Das bestehende Bewertungsverfahren für Bauweisen wird also zum einen mit qualitativ verbesserten Daten versehen und gleichzeitig um weitere Elemente erweitert. Gleichzeitig muss jedoch angestrebt werden, dass ein solches Verfahren für den Nutzer noch nachvollziehbar bleibt und deshalb mit möglichst wenigen und vergleichsweise einfachen Zusammenhängen arbeitet. Vordringliches Ziel wird es aber sein, zunächst ein die wirklichen Verhältnisse beschreibendes Verfahren zu entwerfen, das anschließend sukzessive von vernachlässigbaren Einflüssen befreit wird.
6 Zusammenfassung
Ziel der vorgestellten Forschungsprojekte war es, möglichst zeitnah zu einem Kosten- Nutzen-Vergleich von Bauweisen aus Beton und Asphalt zu gelangen, um erforderliche Mehraufwändungen im Erhaltungsaufwand von bestimmten Fahrbahnbefestigungen von vornherein im Zuge der Angebotsbewertung berücksichtigen zu können. Die durchgeführten umfangreichen Untersuchungen zur Wirtschaftlichkeit und bautechnischen Bewährung von Fahrbahnbefestigungen haben die erforderlichen Erkenntnisse erbracht, um den aus dem Jahr 1996 stammenden 5-Marks-Erlass durch ein 2005 veröffentlichtes neues Allgemeines Rundschreiben Straßenbau zu novellieren.

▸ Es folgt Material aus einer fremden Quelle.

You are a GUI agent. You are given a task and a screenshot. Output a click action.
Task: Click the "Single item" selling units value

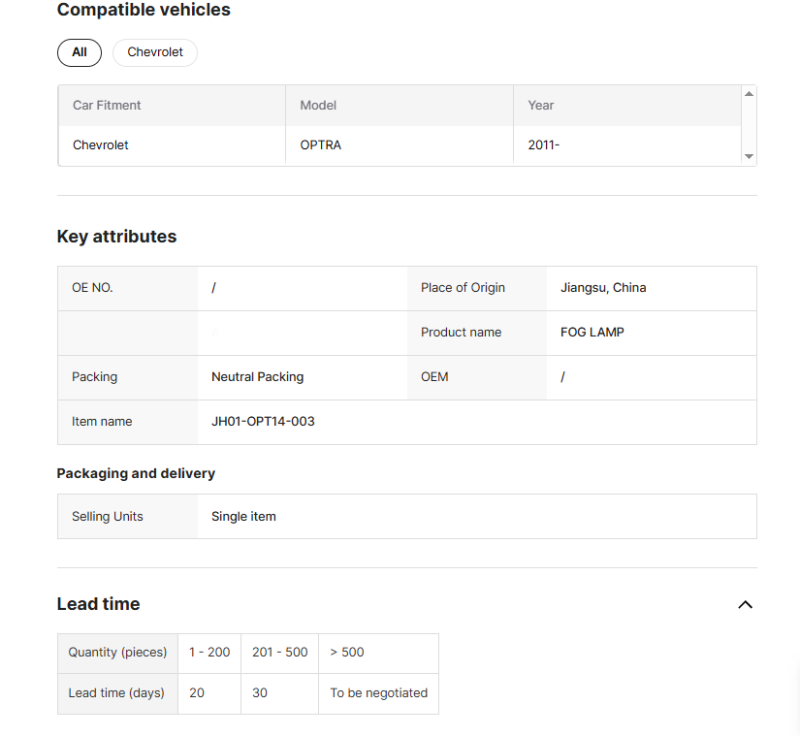click(243, 517)
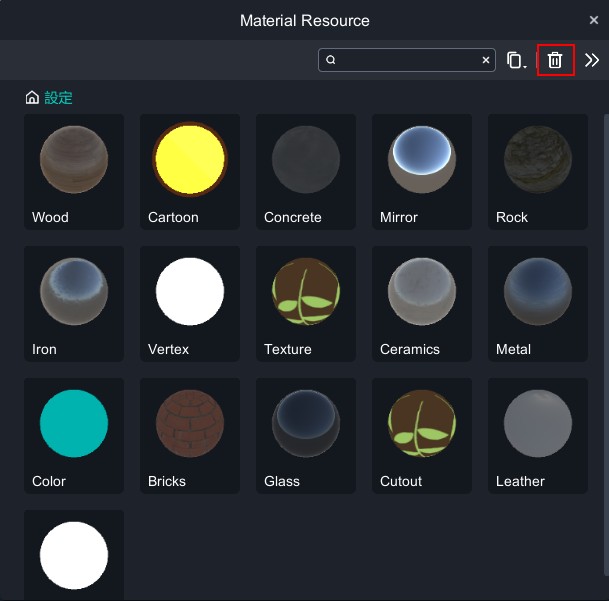Image resolution: width=609 pixels, height=601 pixels.
Task: Expand panel with double chevron arrows
Action: (592, 60)
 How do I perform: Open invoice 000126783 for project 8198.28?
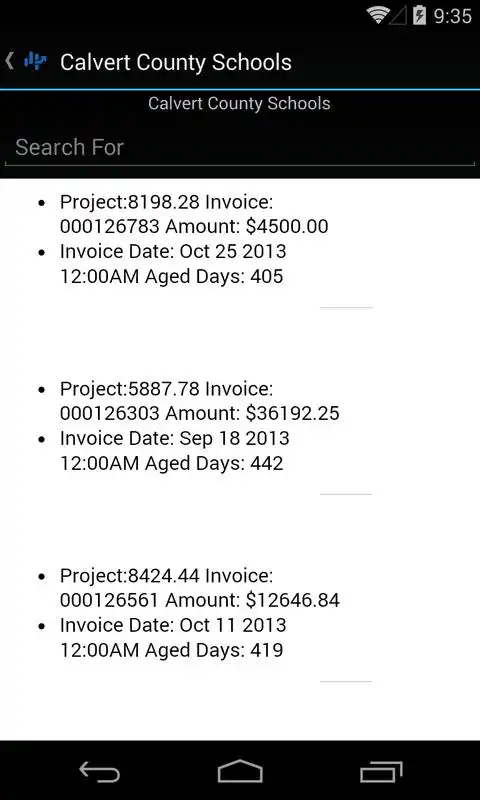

Für ein anwendbares Verfahren für eine wirtschaftliche Betrachtung von Bauweisen über den gesamten Lebenszyklus ist eine weitere Bearbeitung des Themas unabdingbar, da sowohl die Eingangsdaten als auch das Verfahren an sich für weitergehende Aussagen, zur Bewährung der Bauweisen, nicht ausreichend qualifiziert sind. Eine derartige Bewertungsmethode wird jedoch dringend für die Erstellung und Beurteilung von Angeboten für Bauleistungen vor allem in Funktionsbauverträgen benötigt. Im Rahmen der Angebotsbewertung ist hier von der vergebenden Stelle zu begutachten, ob die vorgeschlagene Bauweise, dass zugehörige Erhaltungsmanagement inklusive der geplanten Verkehrsführung plausibel, wirtschaftlich vertretbar und mit den übrigen Angeboten vergleichbar kalkuliert wurde. Es wird deshalb angestrebt, dass sich bereits die anbietenden Bauunternehmen einer definierten Methode der bautechnischen und wirtschaftlichen Bewertung bedienen.